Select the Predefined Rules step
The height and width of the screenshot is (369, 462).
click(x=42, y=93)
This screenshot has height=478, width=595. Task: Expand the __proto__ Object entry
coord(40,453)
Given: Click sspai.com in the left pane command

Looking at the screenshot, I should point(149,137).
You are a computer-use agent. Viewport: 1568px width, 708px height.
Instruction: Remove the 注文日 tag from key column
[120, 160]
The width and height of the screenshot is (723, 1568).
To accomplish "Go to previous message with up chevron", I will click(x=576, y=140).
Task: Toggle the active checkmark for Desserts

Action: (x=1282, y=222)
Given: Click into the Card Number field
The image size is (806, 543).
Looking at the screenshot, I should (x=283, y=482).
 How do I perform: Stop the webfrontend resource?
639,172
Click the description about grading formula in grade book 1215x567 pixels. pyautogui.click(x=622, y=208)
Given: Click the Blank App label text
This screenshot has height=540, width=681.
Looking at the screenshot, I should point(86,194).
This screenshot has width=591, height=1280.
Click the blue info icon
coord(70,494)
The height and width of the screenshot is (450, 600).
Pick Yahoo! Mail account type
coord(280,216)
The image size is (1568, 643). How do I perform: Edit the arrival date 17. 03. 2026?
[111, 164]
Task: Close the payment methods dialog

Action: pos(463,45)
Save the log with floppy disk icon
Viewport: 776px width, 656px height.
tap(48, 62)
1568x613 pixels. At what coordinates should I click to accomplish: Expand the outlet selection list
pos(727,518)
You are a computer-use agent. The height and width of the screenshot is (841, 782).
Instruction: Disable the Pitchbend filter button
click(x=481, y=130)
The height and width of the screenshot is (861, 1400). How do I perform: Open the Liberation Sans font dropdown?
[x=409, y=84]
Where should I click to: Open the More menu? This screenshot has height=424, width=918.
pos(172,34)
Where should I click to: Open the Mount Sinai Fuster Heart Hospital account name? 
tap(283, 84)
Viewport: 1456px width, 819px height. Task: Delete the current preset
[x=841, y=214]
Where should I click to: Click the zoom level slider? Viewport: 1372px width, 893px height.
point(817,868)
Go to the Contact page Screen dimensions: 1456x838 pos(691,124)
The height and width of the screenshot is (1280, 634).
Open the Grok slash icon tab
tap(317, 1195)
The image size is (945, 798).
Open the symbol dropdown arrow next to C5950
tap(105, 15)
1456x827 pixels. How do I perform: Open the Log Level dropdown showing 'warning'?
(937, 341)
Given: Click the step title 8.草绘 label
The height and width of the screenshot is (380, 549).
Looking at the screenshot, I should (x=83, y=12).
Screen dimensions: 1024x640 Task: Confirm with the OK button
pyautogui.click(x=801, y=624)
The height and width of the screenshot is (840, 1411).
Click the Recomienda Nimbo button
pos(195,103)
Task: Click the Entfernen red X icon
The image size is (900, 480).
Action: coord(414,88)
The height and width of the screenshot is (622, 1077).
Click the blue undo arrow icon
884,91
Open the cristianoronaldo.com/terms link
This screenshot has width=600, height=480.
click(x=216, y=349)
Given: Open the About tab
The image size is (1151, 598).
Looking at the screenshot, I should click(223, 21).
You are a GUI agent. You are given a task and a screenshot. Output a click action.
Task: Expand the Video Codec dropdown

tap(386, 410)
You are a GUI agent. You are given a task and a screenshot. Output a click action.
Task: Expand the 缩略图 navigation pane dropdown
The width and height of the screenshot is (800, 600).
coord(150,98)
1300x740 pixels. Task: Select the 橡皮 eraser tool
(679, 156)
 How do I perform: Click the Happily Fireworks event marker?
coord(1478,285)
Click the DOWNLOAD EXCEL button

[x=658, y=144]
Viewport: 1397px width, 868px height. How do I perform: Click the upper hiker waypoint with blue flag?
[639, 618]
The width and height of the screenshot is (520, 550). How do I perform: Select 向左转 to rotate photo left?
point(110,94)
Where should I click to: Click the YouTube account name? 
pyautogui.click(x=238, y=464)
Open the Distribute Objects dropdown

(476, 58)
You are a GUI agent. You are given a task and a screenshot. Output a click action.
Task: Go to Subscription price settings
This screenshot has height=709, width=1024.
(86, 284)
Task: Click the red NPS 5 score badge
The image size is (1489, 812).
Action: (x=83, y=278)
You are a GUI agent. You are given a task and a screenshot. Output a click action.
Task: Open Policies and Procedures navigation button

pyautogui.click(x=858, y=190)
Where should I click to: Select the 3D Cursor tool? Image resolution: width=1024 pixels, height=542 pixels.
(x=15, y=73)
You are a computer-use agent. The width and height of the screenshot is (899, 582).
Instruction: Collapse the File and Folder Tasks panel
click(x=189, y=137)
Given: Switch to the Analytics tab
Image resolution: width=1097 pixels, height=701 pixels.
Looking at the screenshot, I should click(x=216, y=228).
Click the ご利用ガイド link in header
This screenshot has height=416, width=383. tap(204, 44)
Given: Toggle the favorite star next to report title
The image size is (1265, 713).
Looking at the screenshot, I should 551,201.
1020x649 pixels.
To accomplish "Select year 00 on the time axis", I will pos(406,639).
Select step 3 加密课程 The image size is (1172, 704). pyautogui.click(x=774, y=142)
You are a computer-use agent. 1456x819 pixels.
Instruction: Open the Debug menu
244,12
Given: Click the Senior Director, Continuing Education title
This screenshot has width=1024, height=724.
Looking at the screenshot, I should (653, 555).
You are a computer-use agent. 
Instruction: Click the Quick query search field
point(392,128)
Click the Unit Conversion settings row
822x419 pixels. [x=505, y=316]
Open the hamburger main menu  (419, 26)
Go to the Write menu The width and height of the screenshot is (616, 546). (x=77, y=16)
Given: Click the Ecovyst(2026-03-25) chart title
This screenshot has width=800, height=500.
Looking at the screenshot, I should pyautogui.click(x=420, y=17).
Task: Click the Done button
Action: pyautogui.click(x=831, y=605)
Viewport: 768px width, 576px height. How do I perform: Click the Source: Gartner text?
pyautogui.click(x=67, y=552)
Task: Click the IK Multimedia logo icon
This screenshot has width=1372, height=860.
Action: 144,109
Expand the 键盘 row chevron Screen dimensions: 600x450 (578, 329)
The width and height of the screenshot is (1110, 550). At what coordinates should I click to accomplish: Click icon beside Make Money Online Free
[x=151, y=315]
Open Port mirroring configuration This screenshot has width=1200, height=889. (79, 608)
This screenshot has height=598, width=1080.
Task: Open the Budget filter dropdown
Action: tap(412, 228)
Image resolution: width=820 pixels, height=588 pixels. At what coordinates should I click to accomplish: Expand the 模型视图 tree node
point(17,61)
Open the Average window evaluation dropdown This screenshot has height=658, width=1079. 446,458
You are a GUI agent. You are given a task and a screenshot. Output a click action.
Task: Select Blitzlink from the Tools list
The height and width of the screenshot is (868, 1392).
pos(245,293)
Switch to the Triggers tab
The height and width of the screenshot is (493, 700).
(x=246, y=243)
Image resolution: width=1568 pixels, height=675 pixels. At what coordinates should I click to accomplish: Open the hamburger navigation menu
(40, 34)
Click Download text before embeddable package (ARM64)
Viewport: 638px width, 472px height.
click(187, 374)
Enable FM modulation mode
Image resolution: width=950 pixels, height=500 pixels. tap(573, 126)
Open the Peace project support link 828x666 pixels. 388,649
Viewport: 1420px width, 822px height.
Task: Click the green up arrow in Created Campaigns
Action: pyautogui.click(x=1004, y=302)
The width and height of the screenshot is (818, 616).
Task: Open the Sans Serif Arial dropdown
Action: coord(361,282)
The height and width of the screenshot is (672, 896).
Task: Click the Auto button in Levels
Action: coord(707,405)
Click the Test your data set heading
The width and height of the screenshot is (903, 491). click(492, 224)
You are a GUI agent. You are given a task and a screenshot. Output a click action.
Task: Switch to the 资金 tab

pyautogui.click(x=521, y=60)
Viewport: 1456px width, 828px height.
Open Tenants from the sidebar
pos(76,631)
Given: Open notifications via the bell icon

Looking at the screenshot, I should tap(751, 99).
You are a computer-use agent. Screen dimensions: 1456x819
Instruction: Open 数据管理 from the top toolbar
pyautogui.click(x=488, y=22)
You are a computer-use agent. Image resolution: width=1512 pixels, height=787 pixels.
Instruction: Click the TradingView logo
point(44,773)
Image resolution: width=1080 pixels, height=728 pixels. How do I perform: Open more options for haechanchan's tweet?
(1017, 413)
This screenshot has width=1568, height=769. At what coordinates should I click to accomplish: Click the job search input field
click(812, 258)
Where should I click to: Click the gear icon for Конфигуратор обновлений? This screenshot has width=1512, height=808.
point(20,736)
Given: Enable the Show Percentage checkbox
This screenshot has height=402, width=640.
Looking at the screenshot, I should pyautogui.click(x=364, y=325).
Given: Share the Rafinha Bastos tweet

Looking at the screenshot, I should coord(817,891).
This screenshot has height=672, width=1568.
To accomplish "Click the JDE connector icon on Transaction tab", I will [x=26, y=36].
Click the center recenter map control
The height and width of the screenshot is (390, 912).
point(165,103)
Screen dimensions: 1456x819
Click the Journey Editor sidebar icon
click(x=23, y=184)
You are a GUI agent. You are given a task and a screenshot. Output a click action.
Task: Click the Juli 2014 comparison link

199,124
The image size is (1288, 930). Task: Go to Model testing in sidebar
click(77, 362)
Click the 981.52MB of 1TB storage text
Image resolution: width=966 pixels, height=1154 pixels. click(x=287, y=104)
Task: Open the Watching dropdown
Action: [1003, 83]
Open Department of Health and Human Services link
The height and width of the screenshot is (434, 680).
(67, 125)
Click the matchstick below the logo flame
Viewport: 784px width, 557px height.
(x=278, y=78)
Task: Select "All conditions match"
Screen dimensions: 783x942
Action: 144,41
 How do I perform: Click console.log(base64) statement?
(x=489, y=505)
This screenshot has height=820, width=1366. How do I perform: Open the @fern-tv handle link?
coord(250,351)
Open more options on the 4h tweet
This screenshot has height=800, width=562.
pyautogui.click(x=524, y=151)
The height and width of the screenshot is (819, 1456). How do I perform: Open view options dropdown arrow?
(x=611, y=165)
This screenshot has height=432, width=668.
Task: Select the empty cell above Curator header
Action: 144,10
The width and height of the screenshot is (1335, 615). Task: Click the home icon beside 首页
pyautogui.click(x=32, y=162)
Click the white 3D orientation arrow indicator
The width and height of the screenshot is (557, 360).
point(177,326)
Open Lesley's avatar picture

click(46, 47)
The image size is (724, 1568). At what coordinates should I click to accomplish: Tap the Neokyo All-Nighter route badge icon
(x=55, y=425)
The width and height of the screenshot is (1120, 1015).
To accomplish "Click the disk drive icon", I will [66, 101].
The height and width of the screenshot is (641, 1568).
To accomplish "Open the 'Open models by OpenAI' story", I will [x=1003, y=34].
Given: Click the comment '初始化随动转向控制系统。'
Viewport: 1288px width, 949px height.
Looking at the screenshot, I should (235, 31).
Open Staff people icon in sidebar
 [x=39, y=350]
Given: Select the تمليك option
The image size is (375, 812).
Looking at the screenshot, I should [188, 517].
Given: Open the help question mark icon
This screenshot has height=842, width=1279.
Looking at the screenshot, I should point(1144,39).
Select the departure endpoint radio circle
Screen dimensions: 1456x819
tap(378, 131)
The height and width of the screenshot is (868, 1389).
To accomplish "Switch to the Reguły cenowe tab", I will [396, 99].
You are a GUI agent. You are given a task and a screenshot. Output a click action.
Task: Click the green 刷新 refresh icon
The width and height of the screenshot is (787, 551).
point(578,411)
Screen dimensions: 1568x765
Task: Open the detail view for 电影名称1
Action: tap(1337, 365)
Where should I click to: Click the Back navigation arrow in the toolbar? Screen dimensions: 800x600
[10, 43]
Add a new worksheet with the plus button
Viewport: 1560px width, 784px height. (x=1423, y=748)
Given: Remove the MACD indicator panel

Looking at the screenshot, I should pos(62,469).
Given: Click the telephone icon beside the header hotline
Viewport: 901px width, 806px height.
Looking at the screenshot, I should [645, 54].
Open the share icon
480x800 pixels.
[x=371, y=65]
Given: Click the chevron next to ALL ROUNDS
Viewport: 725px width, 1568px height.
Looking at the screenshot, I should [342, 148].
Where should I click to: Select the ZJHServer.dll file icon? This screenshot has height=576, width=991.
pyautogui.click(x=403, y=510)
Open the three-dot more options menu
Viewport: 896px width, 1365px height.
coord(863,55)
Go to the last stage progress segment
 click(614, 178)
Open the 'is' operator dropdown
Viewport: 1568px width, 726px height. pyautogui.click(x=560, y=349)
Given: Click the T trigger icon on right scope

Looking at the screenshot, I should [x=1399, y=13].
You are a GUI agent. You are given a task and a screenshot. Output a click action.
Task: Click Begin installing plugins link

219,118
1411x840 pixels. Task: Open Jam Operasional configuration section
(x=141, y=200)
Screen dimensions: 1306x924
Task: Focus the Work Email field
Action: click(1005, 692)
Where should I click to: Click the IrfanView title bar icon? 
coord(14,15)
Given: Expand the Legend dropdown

PROBLEM: Could you rewrite the items from the line with "How do I perform: Click console.log(base64)" to the line with "Looking at the screenshot, I should (235, 31).", swapping "disk drive" for "floppy drive" and keeping everything else unchanged?

COMPLETE RESPONSE:
 How do I perform: Click console.log(base64) statement?
(x=489, y=505)
This screenshot has height=820, width=1366. How do I perform: Open the @fern-tv handle link?
coord(250,351)
Open more options on the 4h tweet
This screenshot has height=800, width=562.
pyautogui.click(x=524, y=151)
The height and width of the screenshot is (819, 1456). How do I perform: Open view options dropdown arrow?
(x=611, y=165)
This screenshot has height=432, width=668.
Task: Select the empty cell above Curator header
Action: 144,10
The width and height of the screenshot is (1335, 615). Task: Click the home icon beside 首页
pyautogui.click(x=32, y=162)
Click the white 3D orientation arrow indicator
The width and height of the screenshot is (557, 360).
point(177,326)
Open Lesley's avatar picture

click(46, 47)
The image size is (724, 1568). At what coordinates should I click to accomplish: Tap the Neokyo All-Nighter route badge icon
(x=55, y=425)
The width and height of the screenshot is (1120, 1015).
To accomplish "Click the floppy drive icon", I will [66, 101].
The height and width of the screenshot is (641, 1568).
To accomplish "Open the 'Open models by OpenAI' story", I will [x=1003, y=34].
Given: Click the comment '初始化随动转向控制系统。'
Viewport: 1288px width, 949px height.
Looking at the screenshot, I should (235, 31).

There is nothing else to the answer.